START Provided data

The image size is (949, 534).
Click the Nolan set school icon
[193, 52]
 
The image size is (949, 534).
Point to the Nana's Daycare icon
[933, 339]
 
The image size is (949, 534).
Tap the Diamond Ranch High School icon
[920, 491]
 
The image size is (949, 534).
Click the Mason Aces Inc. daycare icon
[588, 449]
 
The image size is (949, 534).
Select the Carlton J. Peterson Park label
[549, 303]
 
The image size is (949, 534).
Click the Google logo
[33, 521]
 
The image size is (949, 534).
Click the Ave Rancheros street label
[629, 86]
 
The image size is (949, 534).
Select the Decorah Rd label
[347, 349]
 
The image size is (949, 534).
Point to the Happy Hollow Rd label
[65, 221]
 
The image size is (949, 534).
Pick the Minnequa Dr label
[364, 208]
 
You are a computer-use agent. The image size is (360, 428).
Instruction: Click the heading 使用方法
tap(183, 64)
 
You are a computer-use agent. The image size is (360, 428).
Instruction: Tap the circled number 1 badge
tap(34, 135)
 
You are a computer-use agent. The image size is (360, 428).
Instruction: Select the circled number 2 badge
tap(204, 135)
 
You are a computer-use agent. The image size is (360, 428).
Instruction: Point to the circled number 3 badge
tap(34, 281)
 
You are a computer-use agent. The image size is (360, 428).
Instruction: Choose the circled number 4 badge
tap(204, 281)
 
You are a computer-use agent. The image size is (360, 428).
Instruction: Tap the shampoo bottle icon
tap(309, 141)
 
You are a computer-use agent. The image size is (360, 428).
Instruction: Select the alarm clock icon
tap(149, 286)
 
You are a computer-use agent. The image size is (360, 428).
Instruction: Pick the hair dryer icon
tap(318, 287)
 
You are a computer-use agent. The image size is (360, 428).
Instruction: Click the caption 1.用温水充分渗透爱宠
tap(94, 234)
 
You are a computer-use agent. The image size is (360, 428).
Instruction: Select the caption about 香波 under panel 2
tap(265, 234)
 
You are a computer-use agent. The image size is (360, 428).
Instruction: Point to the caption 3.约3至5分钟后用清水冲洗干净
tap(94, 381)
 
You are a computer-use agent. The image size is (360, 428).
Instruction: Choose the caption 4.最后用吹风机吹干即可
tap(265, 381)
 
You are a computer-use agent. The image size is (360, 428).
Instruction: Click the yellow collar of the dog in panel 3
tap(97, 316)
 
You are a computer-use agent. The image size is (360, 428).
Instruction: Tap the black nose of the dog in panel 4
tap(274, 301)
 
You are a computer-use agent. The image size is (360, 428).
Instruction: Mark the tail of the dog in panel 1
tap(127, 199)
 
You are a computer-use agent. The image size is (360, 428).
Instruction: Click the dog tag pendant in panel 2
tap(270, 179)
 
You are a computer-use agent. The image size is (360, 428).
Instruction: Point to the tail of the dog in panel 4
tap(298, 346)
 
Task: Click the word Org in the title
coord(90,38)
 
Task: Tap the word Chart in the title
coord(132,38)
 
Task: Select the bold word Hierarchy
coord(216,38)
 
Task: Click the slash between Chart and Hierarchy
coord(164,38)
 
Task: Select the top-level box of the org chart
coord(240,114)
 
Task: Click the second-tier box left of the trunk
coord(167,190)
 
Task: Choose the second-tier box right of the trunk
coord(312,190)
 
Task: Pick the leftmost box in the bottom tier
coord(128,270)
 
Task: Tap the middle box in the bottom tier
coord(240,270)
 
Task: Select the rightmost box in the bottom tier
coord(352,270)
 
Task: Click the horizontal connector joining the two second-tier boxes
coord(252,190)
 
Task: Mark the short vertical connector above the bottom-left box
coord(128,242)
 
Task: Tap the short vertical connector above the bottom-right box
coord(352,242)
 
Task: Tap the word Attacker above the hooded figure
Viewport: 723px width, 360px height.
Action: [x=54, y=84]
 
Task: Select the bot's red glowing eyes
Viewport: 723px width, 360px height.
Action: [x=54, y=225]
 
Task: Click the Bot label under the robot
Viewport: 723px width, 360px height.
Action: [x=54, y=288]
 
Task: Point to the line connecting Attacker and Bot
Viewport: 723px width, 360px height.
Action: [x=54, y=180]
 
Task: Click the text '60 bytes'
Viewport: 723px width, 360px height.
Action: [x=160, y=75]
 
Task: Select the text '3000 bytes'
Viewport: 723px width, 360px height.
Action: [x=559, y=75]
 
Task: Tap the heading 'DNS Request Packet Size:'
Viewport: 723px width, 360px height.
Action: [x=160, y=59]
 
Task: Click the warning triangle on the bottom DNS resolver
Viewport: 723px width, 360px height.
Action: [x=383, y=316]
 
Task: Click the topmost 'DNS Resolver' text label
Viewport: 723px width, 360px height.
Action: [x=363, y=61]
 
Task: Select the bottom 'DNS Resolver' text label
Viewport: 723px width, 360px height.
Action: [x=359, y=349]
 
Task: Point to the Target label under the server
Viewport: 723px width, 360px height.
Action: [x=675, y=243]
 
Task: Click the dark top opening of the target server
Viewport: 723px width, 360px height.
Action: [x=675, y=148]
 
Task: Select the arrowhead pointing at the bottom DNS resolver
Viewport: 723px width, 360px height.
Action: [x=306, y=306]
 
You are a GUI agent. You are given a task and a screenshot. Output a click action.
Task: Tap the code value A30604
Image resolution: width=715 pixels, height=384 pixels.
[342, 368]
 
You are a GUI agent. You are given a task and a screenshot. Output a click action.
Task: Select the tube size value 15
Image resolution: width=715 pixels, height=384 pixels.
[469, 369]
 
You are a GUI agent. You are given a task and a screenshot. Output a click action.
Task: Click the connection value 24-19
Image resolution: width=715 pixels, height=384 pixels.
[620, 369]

END Provided data

> _Work to complete_: Lay out every line above as a Markdown table with two columns: "No." for the row number and "Line" for the line itself. Leave out the blank lines.

> _Task answer_:
| No. | Line |
|---|---|
| 1 | The image size is (949, 534). |
| 2 | Click the Nolan set school icon |
| 3 | [193, 52] |
| 4 | The image size is (949, 534). |
| 5 | Point to the Nana's Daycare icon |
| 6 | [933, 339] |
| 7 | The image size is (949, 534). |
| 8 | Tap the Diamond Ranch High School icon |
| 9 | [920, 491] |
| 10 | The image size is (949, 534). |
| 11 | Click the Mason Aces Inc. daycare icon |
| 12 | [588, 449] |
| 13 | The image size is (949, 534). |
| 14 | Select the Carlton J. Peterson Park label |
| 15 | [549, 303] |
| 16 | The image size is (949, 534). |
| 17 | Click the Google logo |
| 18 | [33, 521] |
| 19 | The image size is (949, 534). |
| 20 | Click the Ave Rancheros street label |
| 21 | [629, 86] |
| 22 | The image size is (949, 534). |
| 23 | Select the Decorah Rd label |
| 24 | [347, 349] |
| 25 | The image size is (949, 534). |
| 26 | Point to the Happy Hollow Rd label |
| 27 | [65, 221] |
| 28 | The image size is (949, 534). |
| 29 | Pick the Minnequa Dr label |
| 30 | [364, 208] |
| 31 | You are a computer-use agent. The image size is (360, 428). |
| 32 | Instruction: Click the heading 使用方法 |
| 33 | tap(183, 64) |
| 34 | You are a computer-use agent. The image size is (360, 428). |
| 35 | Instruction: Tap the circled number 1 badge |
| 36 | tap(34, 135) |
| 37 | You are a computer-use agent. The image size is (360, 428). |
| 38 | Instruction: Select the circled number 2 badge |
| 39 | tap(204, 135) |
| 40 | You are a computer-use agent. The image size is (360, 428). |
| 41 | Instruction: Point to the circled number 3 badge |
| 42 | tap(34, 281) |
| 43 | You are a computer-use agent. The image size is (360, 428). |
| 44 | Instruction: Choose the circled number 4 badge |
| 45 | tap(204, 281) |
| 46 | You are a computer-use agent. The image size is (360, 428). |
| 47 | Instruction: Tap the shampoo bottle icon |
| 48 | tap(309, 141) |
| 49 | You are a computer-use agent. The image size is (360, 428). |
| 50 | Instruction: Select the alarm clock icon |
| 51 | tap(149, 286) |
| 52 | You are a computer-use agent. The image size is (360, 428). |
| 53 | Instruction: Pick the hair dryer icon |
| 54 | tap(318, 287) |
| 55 | You are a computer-use agent. The image size is (360, 428). |
| 56 | Instruction: Click the caption 1.用温水充分渗透爱宠 |
| 57 | tap(94, 234) |
| 58 | You are a computer-use agent. The image size is (360, 428). |
| 59 | Instruction: Select the caption about 香波 under panel 2 |
| 60 | tap(265, 234) |
| 61 | You are a computer-use agent. The image size is (360, 428). |
| 62 | Instruction: Point to the caption 3.约3至5分钟后用清水冲洗干净 |
| 63 | tap(94, 381) |
| 64 | You are a computer-use agent. The image size is (360, 428). |
| 65 | Instruction: Choose the caption 4.最后用吹风机吹干即可 |
| 66 | tap(265, 381) |
| 67 | You are a computer-use agent. The image size is (360, 428). |
| 68 | Instruction: Click the yellow collar of the dog in panel 3 |
| 69 | tap(97, 316) |
| 70 | You are a computer-use agent. The image size is (360, 428). |
| 71 | Instruction: Tap the black nose of the dog in panel 4 |
| 72 | tap(274, 301) |
| 73 | You are a computer-use agent. The image size is (360, 428). |
| 74 | Instruction: Mark the tail of the dog in panel 1 |
| 75 | tap(127, 199) |
| 76 | You are a computer-use agent. The image size is (360, 428). |
| 77 | Instruction: Click the dog tag pendant in panel 2 |
| 78 | tap(270, 179) |
| 79 | You are a computer-use agent. The image size is (360, 428). |
| 80 | Instruction: Point to the tail of the dog in panel 4 |
| 81 | tap(298, 346) |
| 82 | Task: Click the word Org in the title |
| 83 | coord(90,38) |
| 84 | Task: Tap the word Chart in the title |
| 85 | coord(132,38) |
| 86 | Task: Select the bold word Hierarchy |
| 87 | coord(216,38) |
| 88 | Task: Click the slash between Chart and Hierarchy |
| 89 | coord(164,38) |
| 90 | Task: Select the top-level box of the org chart |
| 91 | coord(240,114) |
| 92 | Task: Click the second-tier box left of the trunk |
| 93 | coord(167,190) |
| 94 | Task: Choose the second-tier box right of the trunk |
| 95 | coord(312,190) |
| 96 | Task: Pick the leftmost box in the bottom tier |
| 97 | coord(128,270) |
| 98 | Task: Tap the middle box in the bottom tier |
| 99 | coord(240,270) |
| 100 | Task: Select the rightmost box in the bottom tier |
| 101 | coord(352,270) |
| 102 | Task: Click the horizontal connector joining the two second-tier boxes |
| 103 | coord(252,190) |
| 104 | Task: Mark the short vertical connector above the bottom-left box |
| 105 | coord(128,242) |
| 106 | Task: Tap the short vertical connector above the bottom-right box |
| 107 | coord(352,242) |
| 108 | Task: Tap the word Attacker above the hooded figure |
| 109 | Viewport: 723px width, 360px height. |
| 110 | Action: [x=54, y=84] |
| 111 | Task: Select the bot's red glowing eyes |
| 112 | Viewport: 723px width, 360px height. |
| 113 | Action: [x=54, y=225] |
| 114 | Task: Click the Bot label under the robot |
| 115 | Viewport: 723px width, 360px height. |
| 116 | Action: [x=54, y=288] |
| 117 | Task: Point to the line connecting Attacker and Bot |
| 118 | Viewport: 723px width, 360px height. |
| 119 | Action: [x=54, y=180] |
| 120 | Task: Click the text '60 bytes' |
| 121 | Viewport: 723px width, 360px height. |
| 122 | Action: [x=160, y=75] |
| 123 | Task: Select the text '3000 bytes' |
| 124 | Viewport: 723px width, 360px height. |
| 125 | Action: [x=559, y=75] |
| 126 | Task: Tap the heading 'DNS Request Packet Size:' |
| 127 | Viewport: 723px width, 360px height. |
| 128 | Action: [x=160, y=59] |
| 129 | Task: Click the warning triangle on the bottom DNS resolver |
| 130 | Viewport: 723px width, 360px height. |
| 131 | Action: [x=383, y=316] |
| 132 | Task: Click the topmost 'DNS Resolver' text label |
| 133 | Viewport: 723px width, 360px height. |
| 134 | Action: [x=363, y=61] |
| 135 | Task: Select the bottom 'DNS Resolver' text label |
| 136 | Viewport: 723px width, 360px height. |
| 137 | Action: [x=359, y=349] |
| 138 | Task: Point to the Target label under the server |
| 139 | Viewport: 723px width, 360px height. |
| 140 | Action: [x=675, y=243] |
| 141 | Task: Click the dark top opening of the target server |
| 142 | Viewport: 723px width, 360px height. |
| 143 | Action: [x=675, y=148] |
| 144 | Task: Select the arrowhead pointing at the bottom DNS resolver |
| 145 | Viewport: 723px width, 360px height. |
| 146 | Action: [x=306, y=306] |
| 147 | You are a GUI agent. You are given a task and a screenshot. Output a click action. |
| 148 | Task: Tap the code value A30604 |
| 149 | Image resolution: width=715 pixels, height=384 pixels. |
| 150 | [342, 368] |
| 151 | You are a GUI agent. You are given a task and a screenshot. Output a click action. |
| 152 | Task: Select the tube size value 15 |
| 153 | Image resolution: width=715 pixels, height=384 pixels. |
| 154 | [469, 369] |
| 155 | You are a GUI agent. You are given a task and a screenshot. Output a click action. |
| 156 | Task: Click the connection value 24-19 |
| 157 | Image resolution: width=715 pixels, height=384 pixels. |
| 158 | [620, 369] |